After the band’s performance, Valenti spoke to the Independent.

“It’s kind of a hometown crowd, but we don’t play the L.A. area that much,” Valenti said. “It was cool, but a weird experience, too, because even though a lot of these other bands are from all over, they have huge followings; we’re starting from scratch. … It was kind of a challenge to sort of tempt people over, but it was a lot of fun.”

Valenti also talked about how the band’s sound fits into the modern-day the Warped Tour.

“Some people just go, ‘It’s not that sound that I’m used to hearing on every other stage,’ so they don’t know what it is, and it’s not familiar to some people. There are also other people who say, ‘Wow, something different!’ and they’re really attracted to it,” she said. “So, I think it’s good to be different, because we’ll get truer fans that way, who have really gravitated toward us, because they like our sound, not just because they like a particular sound.”
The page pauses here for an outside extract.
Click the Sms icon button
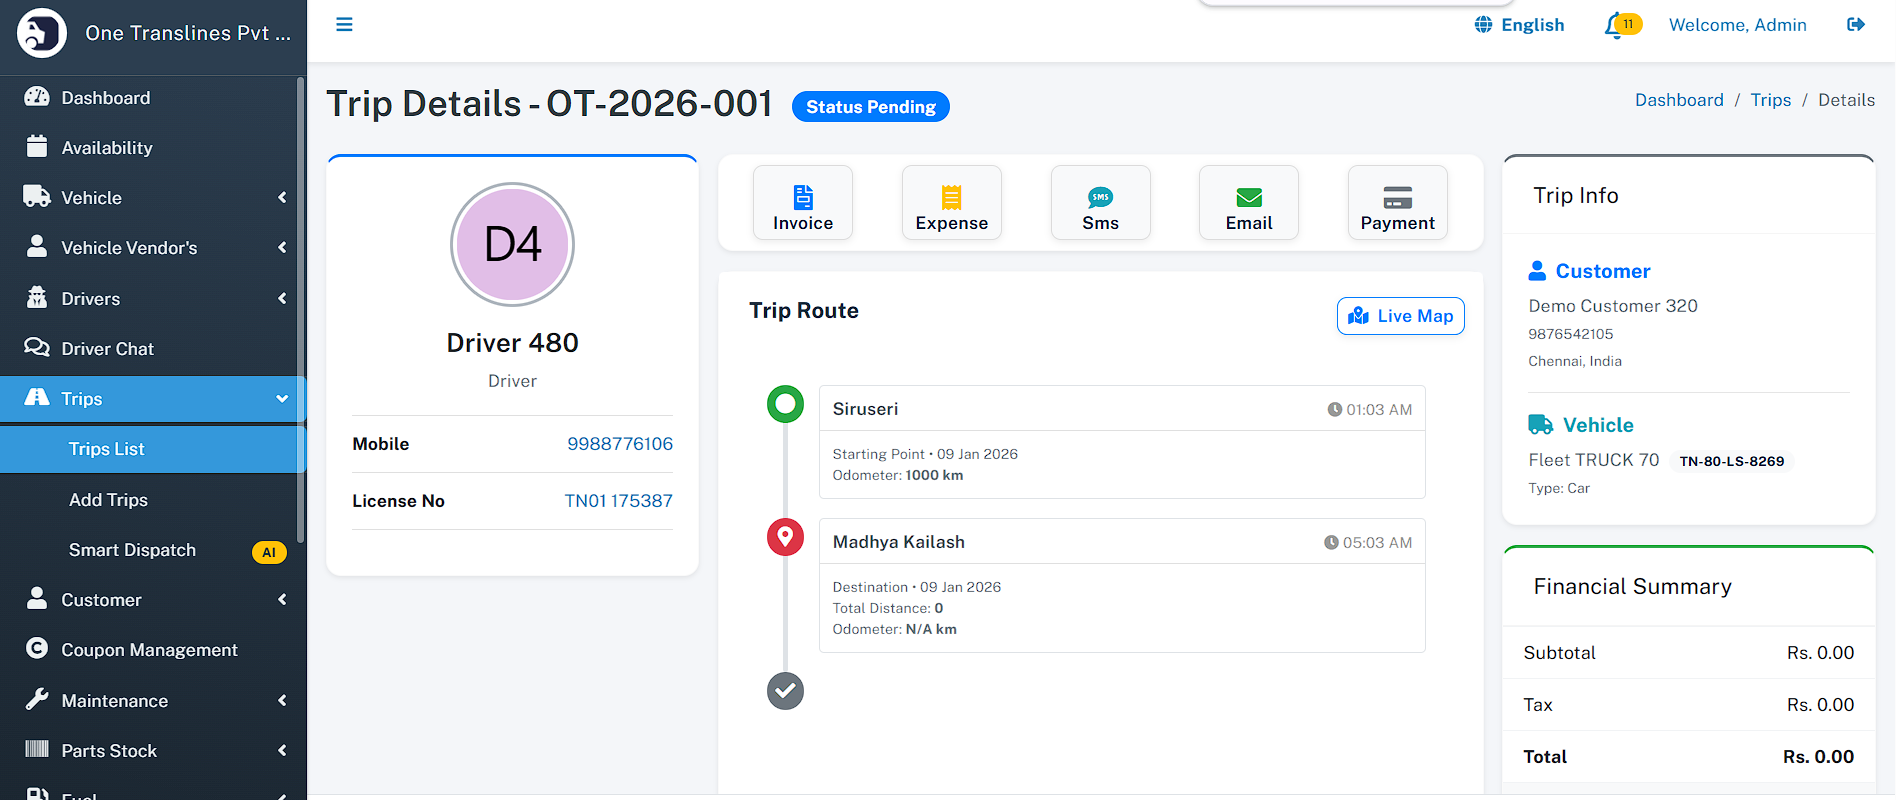1896x800 pixels. [x=1100, y=203]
I found myself back at the Kevin Says stage for a band called Plague Vendor around 5:20 p.m.—and I thoroughly enjoyed the bizarre yet entertaining performance. The band recently signed with Epitaph Records and has had write-ups in various punk publications. Frontman Brandon Blaine announced to the crowd he would throw out a CD—and warned that the person who caught it had better be moving and going crazy, or else he’d send his “parents” out to get the CD back. The band’s sound mixed heavy psychedelic rock with surf-rock; Blaine’s humorous stage antics included taking people’s iPhones and photographing himself; taking people’s sunglasses and putting them on; and demands of intense crowd participation.

While I don’t want to apply the term “emo” to any band, it was hard not to apply it to some of the bands playing on the Journeys, Warhead and Electric Soul stages. In the early evening, the reunited Cute Is What We Aim For took the Warhead stage. Frontman Shaant Hacikyan commented: “You’re probably thinking, ‘What the fuck? They’re still a band?’” The band’s songs were all overly sentimental and annoyingly poppy, and they left me wondering: How could this band be part of the Warped Tour?

There was at least one promising sign that the Warped Tour is embracing its history: The performance by tour veterans Less Than Jake. The punk/ska band has a sound that reminds of the late-’90s Warped Tour atmosphere. While the band didn’t draw a large crowd, there were some punk-rock faithful there to catch the show. The incorporation of humor into the stage show and the banter between songs is genuinely hilarious. They pointed out a man in the crowd holding up a sign that said he’d been waiting for seven years to see Less Than Jake; the band seemed genuinely flattered.

As the longest-running touring rock festival in America, the Vans Warped Tour has obviously succeeded in keeping itself relevant—despite the fact that people like me yearn for the Warped Tours of old with bands like Bad Religion and Pennywise.